Dying--you wouldn't do that to a cat. For what is a cat to do in an empty apartment? Climb up the walls? Brush up against the furniture? Nothing here seems changed, and yet something has changed. Nothing has been moved, and yet there's more room. And in the evenings the lamp is not on.
One hears footsteps on the stairs, but they're not the same. Neither is the hand that puts a fish on the plate.
Something here isn't starting at its usual time. Something here isn't happening as it should. Somebody has been here and has been, and then has suddenly disappeared and now is stubbornly absent.
All the closets have been scanned and all the shelves run through. Slipping under the carpet and checking came to nothing. The rule has even been broken and all the papers scattered. What else is there to do? Sleep and wait.
Just let him come back, let him show up. Then he'll find out that you don't do that to a cat.
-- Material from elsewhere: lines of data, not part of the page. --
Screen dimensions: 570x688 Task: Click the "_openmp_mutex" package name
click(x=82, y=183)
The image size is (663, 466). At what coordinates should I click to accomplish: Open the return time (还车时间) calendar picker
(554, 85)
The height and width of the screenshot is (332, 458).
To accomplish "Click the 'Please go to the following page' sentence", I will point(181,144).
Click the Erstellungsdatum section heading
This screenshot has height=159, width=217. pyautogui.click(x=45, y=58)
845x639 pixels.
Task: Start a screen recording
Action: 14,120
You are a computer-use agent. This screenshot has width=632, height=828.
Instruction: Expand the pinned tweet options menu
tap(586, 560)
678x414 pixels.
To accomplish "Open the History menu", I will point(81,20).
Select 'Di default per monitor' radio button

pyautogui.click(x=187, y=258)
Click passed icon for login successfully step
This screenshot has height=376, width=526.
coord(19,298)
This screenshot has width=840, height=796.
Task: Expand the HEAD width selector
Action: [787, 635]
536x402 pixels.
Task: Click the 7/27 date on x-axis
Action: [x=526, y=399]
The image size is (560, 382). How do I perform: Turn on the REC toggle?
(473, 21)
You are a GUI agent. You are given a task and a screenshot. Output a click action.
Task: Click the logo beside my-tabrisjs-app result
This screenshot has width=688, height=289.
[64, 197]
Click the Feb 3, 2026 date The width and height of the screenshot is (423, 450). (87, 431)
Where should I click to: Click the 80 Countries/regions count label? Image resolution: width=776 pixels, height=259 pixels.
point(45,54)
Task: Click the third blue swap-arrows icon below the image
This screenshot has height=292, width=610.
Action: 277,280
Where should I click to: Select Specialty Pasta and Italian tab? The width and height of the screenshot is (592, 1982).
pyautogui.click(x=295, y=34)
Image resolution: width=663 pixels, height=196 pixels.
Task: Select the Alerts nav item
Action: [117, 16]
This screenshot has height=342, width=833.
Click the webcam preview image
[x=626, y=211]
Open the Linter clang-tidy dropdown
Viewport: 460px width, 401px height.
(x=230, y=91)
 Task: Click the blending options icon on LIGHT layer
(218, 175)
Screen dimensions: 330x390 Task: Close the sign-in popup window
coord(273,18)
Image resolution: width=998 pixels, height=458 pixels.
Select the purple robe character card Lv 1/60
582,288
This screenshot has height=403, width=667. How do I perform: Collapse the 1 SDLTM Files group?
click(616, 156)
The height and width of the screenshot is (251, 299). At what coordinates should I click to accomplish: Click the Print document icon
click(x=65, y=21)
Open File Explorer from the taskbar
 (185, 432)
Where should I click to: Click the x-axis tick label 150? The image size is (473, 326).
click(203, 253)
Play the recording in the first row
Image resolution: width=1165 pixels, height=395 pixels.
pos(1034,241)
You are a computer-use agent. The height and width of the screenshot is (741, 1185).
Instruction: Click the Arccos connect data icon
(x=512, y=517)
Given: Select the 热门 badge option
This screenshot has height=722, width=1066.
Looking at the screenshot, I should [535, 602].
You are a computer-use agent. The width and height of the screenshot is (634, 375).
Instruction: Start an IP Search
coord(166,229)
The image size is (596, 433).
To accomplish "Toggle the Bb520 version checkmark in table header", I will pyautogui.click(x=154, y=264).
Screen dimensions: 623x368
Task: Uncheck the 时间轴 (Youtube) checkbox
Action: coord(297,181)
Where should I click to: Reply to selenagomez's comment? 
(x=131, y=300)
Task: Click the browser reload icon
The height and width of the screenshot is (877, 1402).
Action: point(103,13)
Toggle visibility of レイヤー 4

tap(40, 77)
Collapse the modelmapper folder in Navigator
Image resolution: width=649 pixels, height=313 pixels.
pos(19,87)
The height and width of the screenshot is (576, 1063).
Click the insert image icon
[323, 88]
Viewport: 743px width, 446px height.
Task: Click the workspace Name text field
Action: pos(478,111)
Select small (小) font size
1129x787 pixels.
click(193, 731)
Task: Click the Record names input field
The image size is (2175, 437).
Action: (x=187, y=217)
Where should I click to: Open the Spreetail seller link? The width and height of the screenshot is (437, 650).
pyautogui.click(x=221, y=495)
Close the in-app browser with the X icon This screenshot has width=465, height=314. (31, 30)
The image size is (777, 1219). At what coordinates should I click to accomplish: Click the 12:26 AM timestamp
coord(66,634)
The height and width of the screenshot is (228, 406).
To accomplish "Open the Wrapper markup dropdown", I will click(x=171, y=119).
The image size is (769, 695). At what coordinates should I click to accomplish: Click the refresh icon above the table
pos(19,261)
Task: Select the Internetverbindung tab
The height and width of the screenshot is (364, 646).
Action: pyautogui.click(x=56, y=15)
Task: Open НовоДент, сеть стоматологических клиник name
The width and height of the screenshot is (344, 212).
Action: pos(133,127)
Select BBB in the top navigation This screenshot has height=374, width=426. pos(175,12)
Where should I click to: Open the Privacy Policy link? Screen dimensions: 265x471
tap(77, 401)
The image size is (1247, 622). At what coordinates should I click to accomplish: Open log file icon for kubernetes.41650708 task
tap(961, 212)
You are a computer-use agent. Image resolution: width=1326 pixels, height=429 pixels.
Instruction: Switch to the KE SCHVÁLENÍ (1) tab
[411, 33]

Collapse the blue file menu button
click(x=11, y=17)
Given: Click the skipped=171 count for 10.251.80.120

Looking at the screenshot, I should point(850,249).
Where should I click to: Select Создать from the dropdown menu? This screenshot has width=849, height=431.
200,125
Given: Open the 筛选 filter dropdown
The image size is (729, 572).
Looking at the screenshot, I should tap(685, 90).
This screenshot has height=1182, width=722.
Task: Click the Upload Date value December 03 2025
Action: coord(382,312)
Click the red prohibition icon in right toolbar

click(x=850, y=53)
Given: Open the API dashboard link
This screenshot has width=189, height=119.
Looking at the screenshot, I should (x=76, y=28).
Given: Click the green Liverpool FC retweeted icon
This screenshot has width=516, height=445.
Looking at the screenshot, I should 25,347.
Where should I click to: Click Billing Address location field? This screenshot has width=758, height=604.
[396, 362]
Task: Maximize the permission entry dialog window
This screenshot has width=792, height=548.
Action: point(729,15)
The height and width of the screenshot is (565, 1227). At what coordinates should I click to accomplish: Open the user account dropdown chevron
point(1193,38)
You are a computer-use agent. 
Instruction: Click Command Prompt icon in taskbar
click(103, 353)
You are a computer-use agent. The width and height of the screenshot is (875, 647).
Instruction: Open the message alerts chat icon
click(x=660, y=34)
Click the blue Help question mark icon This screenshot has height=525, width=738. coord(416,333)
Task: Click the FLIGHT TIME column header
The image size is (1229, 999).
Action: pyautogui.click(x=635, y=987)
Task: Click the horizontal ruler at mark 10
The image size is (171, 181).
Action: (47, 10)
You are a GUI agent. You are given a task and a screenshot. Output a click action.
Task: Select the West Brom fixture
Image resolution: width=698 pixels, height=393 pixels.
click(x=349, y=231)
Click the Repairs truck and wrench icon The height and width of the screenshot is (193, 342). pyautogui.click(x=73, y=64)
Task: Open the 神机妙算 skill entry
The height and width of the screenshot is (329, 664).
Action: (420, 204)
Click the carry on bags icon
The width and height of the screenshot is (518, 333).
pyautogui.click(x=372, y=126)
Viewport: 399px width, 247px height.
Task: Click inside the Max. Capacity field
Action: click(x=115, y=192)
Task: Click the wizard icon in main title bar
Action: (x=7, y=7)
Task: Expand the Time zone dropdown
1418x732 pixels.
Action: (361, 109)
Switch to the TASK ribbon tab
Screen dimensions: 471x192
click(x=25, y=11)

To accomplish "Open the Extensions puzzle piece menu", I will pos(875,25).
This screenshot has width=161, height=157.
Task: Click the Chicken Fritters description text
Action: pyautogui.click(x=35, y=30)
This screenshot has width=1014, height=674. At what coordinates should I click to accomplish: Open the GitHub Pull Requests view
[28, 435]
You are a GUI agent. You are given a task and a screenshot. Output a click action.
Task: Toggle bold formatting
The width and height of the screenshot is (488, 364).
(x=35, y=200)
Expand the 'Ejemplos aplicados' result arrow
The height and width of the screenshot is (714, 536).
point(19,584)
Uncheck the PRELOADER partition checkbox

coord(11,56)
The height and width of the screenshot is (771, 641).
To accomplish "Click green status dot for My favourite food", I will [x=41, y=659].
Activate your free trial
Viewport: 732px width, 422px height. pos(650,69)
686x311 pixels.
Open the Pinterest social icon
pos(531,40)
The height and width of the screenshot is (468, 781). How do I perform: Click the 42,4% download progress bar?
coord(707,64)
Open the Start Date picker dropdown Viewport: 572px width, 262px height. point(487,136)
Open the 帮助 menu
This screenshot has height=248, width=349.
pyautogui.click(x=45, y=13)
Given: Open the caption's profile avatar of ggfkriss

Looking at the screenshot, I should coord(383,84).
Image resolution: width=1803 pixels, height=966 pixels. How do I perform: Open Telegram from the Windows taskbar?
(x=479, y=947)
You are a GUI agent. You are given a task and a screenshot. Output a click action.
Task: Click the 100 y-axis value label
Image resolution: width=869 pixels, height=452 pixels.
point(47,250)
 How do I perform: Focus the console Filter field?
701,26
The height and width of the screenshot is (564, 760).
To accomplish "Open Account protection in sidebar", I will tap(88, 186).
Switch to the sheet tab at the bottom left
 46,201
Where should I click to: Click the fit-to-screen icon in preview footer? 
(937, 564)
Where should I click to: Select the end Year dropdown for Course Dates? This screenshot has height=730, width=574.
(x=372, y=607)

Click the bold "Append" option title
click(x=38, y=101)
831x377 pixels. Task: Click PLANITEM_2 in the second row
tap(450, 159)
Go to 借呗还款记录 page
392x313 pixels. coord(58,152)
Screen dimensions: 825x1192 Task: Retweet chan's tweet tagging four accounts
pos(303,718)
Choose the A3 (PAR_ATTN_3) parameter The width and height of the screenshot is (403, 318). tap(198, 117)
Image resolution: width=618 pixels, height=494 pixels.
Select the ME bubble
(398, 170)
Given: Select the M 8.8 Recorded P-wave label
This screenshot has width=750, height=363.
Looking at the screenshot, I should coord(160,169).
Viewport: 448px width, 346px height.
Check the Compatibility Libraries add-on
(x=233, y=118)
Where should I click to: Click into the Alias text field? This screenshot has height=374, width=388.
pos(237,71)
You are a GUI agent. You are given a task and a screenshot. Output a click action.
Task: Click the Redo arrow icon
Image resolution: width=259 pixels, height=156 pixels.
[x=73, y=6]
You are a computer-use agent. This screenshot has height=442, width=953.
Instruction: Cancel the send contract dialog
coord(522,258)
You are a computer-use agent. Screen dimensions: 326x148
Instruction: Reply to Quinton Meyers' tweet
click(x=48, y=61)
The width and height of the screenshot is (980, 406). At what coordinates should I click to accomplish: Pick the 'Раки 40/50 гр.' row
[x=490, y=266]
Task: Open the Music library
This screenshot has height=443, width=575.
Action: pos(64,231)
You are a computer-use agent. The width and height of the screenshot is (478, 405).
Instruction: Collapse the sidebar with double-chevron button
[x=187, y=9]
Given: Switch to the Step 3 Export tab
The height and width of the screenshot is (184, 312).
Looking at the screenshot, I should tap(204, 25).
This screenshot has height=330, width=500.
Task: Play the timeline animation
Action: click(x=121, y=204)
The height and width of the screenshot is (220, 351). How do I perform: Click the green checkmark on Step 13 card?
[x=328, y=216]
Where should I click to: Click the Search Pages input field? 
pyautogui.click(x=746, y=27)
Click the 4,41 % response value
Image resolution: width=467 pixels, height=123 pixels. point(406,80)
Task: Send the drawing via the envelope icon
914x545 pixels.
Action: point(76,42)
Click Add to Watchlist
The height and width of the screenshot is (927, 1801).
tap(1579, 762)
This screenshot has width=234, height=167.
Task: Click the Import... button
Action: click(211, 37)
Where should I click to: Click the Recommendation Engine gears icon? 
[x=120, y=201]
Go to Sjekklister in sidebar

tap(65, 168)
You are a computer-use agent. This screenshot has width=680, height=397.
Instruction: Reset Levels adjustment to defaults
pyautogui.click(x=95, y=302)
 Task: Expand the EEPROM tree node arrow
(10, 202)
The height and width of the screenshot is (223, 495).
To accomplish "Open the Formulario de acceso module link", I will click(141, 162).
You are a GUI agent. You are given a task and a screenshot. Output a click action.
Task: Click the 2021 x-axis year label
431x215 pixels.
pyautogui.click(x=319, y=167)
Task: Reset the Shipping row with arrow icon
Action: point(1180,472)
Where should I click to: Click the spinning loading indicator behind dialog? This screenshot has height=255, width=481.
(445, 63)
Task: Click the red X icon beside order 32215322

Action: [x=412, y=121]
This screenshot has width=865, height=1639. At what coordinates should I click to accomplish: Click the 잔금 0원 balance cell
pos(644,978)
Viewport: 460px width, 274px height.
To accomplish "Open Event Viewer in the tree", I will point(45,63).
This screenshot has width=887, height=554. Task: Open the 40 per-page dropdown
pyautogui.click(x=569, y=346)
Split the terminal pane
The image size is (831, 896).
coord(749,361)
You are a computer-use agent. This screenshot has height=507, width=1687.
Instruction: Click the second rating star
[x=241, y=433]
Going toward him faking reluctance, slowly, on very offended paws. And no jumping, purring at first.
Wisława Szymborska, translated from the Polish by Joanna Trezecia
Wisława Szymborska (2 July 1923 – 1 February 2012) was a Polish poet, essayist, translator and recipient of the 1996 Nobel Prize in Literature ("for poetry that with ironic precision allows the historical and biological context to come to light in fragments of human reality"). Her work has been translated into English and many European languages, as well as into Arabic, Hebrew, Japanese and Chinese.